At this point I only want to work with 4-5 games that have been present on the top 200 since 2016. Namely: Counter-Strike: Global Offensive, Dota 2, Grand Theft Auto V, League of Legends, and Rust. I chose these games because I thought they offered the most interesting analysis.

Side Note: I decided to change the index solely for aesthetic reasons. Having the index skip 200 numbers didn't look good.

In [None]:
simpler_df = simple_df[(simple_df["Game"] == "League of Legends") | (simple_df["Game"] == "Counter-Strike: Global Offensive") | (simple_df["Game"] == "Dota 2")
                       | (simple_df["Game"] == "Grand Theft Auto V") | (simple_df["Game"] == "Rust")]
simpler_df.index = range(1,len(simpler_df)+1)
simpler_df

### Counter-Strike: Global Offensive

Counter-Strike (aka CSGO) is a third-person shooting game that pits terrorists against counter-terrorists.

From the line plot we can see that CSGO has a somewhat linear behaviour with peaks at different times of the year. These peaks are associated with some of the most famous tournament circuits that the community aroung the game organises. These tend to amass a larger number of viewers than usual. This is a trend that caracterises many of the top 200 games on twitch.

In [None]:
px.line(simpler_df, x="Date", y="Hours_watched", color="Game",
        title="Counter-Strike: Global Offensive",
        color_discrete_map={
                "Counter-Strike: Global Offensive": "blue", "Dota 2": "silver", "Grand Theft Auto V": "silver", "League of Legends": "silver", "Rust": "silver"
        },
        labels={
            "Hours_watched": "Hours Watched (h)"
        })

### Dota 2

Dota 2 is a Multiplayer Online Battle Arena (aka MOBA). It pits 2 teams of 5 people against each other, and their objective is to conquer the enemy team's base.

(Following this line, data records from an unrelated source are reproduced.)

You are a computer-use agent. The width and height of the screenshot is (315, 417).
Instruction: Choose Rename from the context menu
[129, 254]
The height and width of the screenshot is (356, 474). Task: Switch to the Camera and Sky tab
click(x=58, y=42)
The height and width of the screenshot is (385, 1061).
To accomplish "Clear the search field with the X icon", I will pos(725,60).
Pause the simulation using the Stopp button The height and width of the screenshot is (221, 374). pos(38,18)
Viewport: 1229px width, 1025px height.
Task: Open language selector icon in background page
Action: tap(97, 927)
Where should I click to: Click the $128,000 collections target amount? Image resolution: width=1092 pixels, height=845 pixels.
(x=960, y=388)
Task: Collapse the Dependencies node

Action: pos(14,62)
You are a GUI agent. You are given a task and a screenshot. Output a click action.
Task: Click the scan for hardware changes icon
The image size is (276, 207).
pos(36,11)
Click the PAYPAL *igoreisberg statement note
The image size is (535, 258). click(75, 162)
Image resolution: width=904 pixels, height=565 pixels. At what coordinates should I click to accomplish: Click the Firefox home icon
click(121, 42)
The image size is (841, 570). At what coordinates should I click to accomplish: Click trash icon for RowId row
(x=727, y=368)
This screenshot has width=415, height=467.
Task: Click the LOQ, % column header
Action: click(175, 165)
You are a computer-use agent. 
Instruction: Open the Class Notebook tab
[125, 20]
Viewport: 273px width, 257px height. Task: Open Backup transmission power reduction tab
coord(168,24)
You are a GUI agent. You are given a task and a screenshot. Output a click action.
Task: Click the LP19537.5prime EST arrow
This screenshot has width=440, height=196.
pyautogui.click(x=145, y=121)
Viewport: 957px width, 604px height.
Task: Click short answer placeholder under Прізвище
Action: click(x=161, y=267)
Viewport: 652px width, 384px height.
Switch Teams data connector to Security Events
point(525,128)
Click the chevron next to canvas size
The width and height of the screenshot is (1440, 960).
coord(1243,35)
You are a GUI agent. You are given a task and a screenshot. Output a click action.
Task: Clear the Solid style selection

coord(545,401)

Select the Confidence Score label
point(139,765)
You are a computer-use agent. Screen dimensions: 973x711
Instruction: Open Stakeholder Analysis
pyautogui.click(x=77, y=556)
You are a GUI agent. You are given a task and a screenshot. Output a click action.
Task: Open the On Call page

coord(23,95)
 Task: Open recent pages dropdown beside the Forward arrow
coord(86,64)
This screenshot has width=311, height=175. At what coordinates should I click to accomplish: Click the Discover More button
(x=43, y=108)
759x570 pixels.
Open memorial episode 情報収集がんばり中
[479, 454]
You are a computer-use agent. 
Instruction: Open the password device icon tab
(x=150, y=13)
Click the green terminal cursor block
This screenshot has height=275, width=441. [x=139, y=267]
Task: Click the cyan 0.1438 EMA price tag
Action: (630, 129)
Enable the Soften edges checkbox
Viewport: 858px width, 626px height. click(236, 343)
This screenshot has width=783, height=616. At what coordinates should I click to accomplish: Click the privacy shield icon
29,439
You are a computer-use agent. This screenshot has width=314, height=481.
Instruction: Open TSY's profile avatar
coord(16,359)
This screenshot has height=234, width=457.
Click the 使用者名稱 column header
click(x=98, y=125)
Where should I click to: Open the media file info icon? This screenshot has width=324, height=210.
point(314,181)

It is easy to see that the Dota 2 viewership is extremely similar to CSGO's. However, Dota 2's peaks are much more cyclical than CSGO's, happening mostly in August. This is due to the fact that Dota 2's most appealing tournament, The International, happens every year in August. It not only attracts a great number of players, due to its amazing prize pool, but it also attracts quite a bit of viewership.

In [None]:
px.line(simpler_df, x="Date", y="Hours_watched", color="Game",
        title="Dota 2",
        color_discrete_map={
                "Counter-Strike: Global Offensive": "silver", "Dota 2": "blue", "Grand Theft Auto V": "silver", "League of Legends": "silver", "Rust": "silver"
        },
        labels={
            "Hours_watched": "Hours Watched (h)"
        })

### Grand Theft Auto V

Grand Theft Auto V (aka GTAV) is an action-adventure game set in the fictional american state of San Andreas.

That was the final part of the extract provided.